(Stored items from a collection)

****************************************

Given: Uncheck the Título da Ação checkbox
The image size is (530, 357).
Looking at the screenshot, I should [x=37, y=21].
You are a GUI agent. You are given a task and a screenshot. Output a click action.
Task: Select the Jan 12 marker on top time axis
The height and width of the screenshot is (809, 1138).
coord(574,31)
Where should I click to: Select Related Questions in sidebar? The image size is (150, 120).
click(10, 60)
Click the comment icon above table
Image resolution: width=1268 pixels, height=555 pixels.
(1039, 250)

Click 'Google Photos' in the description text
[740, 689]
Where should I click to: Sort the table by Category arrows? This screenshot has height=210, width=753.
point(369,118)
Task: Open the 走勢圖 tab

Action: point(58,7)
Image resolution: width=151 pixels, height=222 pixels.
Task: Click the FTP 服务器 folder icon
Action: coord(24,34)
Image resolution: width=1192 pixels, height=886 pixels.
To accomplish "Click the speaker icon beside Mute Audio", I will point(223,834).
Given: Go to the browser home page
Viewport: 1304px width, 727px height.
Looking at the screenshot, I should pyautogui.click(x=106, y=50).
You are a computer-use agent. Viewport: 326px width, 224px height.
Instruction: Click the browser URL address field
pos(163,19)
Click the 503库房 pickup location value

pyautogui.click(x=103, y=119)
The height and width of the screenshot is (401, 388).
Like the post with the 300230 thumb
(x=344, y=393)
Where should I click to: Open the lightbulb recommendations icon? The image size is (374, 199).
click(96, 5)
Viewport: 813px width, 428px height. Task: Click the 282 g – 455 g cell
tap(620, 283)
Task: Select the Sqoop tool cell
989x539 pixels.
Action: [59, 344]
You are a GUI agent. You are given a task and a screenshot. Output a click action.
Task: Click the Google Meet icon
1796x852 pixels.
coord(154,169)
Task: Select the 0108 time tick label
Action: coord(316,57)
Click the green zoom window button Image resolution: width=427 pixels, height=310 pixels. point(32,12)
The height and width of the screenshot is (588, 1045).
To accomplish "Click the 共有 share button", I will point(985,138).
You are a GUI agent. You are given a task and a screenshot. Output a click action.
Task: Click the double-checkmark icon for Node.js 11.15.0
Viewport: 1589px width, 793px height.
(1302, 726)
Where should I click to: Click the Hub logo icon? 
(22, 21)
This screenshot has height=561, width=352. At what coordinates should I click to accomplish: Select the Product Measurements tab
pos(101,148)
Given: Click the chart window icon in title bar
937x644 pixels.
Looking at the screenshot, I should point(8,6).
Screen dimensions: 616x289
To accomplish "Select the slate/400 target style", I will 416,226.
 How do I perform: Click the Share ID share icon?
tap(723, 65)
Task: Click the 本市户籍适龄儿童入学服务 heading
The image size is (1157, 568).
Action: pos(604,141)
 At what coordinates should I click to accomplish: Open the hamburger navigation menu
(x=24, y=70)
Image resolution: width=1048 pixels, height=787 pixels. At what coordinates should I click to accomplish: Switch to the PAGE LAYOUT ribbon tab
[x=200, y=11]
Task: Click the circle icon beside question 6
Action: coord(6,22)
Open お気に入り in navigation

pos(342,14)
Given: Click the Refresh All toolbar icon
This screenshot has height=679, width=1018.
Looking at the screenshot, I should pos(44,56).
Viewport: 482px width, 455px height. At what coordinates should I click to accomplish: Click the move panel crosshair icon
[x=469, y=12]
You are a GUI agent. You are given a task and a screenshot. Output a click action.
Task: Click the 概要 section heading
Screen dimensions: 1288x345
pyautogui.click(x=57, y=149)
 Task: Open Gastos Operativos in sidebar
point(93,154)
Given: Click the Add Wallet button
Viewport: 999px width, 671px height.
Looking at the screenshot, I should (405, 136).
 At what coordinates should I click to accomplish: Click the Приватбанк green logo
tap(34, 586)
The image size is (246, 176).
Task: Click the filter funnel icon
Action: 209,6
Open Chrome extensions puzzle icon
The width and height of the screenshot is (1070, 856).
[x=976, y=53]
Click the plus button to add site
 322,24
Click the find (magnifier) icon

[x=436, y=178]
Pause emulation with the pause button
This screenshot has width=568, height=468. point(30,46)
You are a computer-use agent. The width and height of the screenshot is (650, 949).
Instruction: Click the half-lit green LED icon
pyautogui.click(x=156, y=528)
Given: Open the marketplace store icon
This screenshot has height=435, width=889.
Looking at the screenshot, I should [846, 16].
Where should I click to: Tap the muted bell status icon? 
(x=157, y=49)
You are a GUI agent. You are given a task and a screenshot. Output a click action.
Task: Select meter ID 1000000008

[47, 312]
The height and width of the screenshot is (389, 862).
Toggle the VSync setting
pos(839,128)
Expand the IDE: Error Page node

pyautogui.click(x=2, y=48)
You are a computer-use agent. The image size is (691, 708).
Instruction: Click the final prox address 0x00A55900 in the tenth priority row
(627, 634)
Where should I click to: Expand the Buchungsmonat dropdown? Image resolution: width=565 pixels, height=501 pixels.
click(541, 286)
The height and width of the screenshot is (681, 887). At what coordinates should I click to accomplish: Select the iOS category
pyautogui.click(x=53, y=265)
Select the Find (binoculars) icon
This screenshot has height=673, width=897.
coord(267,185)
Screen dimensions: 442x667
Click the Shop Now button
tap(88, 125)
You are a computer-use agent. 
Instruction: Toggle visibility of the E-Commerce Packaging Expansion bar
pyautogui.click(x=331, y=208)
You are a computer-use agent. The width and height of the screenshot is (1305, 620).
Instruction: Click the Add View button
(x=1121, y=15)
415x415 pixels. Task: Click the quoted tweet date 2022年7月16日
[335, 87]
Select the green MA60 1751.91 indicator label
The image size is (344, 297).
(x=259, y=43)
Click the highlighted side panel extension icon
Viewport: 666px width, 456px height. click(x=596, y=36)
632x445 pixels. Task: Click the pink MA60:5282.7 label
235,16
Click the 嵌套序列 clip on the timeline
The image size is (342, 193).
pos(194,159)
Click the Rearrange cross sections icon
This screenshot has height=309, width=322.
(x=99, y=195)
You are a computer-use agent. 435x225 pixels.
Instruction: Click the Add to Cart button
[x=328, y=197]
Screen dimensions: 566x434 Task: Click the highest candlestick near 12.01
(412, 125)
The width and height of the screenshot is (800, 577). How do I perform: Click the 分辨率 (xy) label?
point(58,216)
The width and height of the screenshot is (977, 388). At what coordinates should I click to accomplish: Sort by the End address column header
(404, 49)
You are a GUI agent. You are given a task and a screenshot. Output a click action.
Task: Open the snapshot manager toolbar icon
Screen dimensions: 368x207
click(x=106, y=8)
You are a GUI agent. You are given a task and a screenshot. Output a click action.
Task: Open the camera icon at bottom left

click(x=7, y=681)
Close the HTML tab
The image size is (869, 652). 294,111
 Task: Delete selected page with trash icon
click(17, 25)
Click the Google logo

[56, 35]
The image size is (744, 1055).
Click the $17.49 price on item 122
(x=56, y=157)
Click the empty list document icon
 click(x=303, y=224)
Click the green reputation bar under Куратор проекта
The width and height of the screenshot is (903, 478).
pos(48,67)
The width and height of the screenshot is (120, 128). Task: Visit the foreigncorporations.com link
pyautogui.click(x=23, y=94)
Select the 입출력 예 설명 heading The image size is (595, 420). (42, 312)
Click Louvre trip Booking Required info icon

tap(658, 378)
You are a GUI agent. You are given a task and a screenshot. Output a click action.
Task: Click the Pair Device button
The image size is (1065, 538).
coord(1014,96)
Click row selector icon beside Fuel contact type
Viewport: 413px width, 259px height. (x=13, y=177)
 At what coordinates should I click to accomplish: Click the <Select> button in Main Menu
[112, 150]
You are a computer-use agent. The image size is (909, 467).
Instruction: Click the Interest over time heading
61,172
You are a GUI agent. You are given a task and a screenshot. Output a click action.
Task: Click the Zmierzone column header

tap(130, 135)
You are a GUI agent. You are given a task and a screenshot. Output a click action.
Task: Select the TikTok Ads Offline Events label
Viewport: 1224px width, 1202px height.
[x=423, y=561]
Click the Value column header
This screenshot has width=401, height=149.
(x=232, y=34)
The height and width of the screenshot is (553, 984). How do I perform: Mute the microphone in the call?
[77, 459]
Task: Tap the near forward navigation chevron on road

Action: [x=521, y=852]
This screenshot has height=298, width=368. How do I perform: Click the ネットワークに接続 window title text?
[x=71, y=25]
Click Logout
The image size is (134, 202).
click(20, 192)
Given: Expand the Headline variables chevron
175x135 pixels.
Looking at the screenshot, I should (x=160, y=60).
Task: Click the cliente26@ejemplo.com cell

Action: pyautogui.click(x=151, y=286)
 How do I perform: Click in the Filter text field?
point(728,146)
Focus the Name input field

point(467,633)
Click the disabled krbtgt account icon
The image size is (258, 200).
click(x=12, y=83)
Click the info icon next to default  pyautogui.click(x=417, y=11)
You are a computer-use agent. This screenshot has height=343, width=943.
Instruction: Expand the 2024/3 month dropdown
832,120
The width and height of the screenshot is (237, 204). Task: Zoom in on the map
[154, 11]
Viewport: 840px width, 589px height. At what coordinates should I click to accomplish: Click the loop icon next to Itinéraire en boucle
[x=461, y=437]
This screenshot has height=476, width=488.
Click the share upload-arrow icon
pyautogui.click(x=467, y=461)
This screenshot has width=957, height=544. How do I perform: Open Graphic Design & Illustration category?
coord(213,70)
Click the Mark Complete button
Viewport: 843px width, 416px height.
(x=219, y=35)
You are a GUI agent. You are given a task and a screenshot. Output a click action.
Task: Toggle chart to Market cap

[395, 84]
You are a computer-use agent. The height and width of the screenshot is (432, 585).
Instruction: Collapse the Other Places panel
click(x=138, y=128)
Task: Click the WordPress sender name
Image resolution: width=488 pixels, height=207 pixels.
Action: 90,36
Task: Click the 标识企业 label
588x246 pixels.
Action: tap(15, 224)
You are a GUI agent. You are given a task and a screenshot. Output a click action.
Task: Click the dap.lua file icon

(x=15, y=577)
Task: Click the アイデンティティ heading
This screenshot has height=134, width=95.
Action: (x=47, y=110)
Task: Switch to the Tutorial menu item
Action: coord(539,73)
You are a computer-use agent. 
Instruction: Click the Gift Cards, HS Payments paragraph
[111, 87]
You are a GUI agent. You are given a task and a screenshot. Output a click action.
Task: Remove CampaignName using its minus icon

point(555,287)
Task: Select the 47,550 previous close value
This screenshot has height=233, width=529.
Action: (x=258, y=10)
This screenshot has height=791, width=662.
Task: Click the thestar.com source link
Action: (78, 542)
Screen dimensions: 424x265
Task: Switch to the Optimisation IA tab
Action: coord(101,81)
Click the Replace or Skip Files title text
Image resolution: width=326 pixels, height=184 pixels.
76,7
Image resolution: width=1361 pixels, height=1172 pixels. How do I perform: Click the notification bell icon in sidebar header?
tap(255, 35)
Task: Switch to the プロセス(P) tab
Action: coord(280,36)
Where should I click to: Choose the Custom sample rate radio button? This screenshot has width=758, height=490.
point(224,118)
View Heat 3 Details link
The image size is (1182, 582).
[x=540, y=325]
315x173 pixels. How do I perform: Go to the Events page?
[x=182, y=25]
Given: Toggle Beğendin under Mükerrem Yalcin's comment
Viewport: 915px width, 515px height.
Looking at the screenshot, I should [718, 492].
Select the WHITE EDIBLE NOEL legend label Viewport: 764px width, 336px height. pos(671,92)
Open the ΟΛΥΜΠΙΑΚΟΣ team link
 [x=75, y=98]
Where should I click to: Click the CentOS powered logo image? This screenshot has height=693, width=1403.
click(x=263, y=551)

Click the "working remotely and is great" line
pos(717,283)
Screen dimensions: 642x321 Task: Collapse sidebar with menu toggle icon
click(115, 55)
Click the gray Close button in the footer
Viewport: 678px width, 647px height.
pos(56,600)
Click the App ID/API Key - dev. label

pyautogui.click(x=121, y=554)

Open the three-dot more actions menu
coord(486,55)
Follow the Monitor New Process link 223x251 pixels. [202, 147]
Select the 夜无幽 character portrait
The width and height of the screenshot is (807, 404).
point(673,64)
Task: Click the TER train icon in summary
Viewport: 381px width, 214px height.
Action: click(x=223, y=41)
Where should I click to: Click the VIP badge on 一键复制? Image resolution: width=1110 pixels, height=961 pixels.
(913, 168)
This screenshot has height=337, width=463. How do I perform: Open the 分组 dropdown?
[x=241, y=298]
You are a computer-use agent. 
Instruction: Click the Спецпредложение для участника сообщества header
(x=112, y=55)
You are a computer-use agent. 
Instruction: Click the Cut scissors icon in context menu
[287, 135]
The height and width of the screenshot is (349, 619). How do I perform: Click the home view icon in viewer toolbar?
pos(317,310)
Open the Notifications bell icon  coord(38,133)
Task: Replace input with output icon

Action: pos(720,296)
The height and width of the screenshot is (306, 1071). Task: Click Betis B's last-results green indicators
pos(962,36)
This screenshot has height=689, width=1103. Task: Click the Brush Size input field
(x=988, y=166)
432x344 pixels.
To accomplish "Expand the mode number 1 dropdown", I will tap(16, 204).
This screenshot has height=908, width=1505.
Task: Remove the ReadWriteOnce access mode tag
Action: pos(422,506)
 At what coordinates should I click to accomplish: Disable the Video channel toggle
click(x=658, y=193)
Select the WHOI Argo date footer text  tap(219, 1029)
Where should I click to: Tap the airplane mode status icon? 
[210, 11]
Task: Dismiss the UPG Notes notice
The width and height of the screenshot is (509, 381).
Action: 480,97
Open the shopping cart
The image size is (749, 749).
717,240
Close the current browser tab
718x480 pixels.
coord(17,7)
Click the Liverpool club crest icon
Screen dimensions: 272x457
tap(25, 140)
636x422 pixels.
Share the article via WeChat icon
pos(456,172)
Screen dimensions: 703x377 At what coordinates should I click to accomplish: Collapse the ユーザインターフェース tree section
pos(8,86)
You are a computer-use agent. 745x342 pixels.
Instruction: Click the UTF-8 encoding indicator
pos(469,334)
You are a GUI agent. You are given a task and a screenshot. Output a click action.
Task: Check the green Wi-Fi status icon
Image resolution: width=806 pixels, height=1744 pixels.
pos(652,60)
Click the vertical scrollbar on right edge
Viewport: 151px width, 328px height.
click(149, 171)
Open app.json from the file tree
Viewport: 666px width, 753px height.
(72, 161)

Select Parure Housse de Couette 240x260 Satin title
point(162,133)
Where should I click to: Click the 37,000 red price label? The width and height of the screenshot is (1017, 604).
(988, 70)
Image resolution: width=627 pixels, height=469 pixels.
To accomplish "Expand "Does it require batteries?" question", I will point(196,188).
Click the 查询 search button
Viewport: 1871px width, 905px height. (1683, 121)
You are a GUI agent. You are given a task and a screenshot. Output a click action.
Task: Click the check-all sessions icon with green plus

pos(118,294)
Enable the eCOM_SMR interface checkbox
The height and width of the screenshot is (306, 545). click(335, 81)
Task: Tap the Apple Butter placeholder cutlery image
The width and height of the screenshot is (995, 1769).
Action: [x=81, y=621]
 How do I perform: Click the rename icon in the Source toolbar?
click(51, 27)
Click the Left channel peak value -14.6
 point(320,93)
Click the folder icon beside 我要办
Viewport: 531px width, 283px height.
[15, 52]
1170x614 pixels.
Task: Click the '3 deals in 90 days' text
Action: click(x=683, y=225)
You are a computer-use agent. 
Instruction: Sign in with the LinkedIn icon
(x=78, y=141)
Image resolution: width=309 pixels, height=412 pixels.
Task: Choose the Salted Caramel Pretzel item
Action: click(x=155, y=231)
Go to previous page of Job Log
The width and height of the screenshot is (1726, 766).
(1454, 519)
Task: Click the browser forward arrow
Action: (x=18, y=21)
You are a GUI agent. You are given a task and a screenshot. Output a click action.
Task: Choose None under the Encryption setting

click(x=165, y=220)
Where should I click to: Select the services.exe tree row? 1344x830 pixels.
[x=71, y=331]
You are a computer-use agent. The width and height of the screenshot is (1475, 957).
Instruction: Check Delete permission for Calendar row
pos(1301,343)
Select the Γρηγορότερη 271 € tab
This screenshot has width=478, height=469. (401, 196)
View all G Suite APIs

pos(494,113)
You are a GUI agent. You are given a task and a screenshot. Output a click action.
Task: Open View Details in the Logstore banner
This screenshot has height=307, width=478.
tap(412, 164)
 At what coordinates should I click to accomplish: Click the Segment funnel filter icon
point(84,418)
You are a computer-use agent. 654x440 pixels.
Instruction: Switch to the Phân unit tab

****************************************

TASK ITEM: In restating the data, begin at its first line, reproduce each line word for word, and conclude with the line that contains "You are a computer-use agent. Viewport: 326px".

ANSWER SPACE:
Given: Uncheck the Título da Ação checkbox
The image size is (530, 357).
Looking at the screenshot, I should [x=37, y=21].
You are a GUI agent. You are given a task and a screenshot. Output a click action.
Task: Select the Jan 12 marker on top time axis
The height and width of the screenshot is (809, 1138).
coord(574,31)
Where should I click to: Select Related Questions in sidebar? The image size is (150, 120).
click(10, 60)
Click the comment icon above table
Image resolution: width=1268 pixels, height=555 pixels.
(1039, 250)

Click 'Google Photos' in the description text
[740, 689]
Where should I click to: Sort the table by Category arrows? This screenshot has height=210, width=753.
point(369,118)
Task: Open the 走勢圖 tab

Action: point(58,7)
Image resolution: width=151 pixels, height=222 pixels.
Task: Click the FTP 服务器 folder icon
Action: coord(24,34)
Image resolution: width=1192 pixels, height=886 pixels.
To accomplish "Click the speaker icon beside Mute Audio", I will point(223,834).
Given: Go to the browser home page
Viewport: 1304px width, 727px height.
Looking at the screenshot, I should pyautogui.click(x=106, y=50).
You are a computer-use agent. Viewport: 326px width, 224px height.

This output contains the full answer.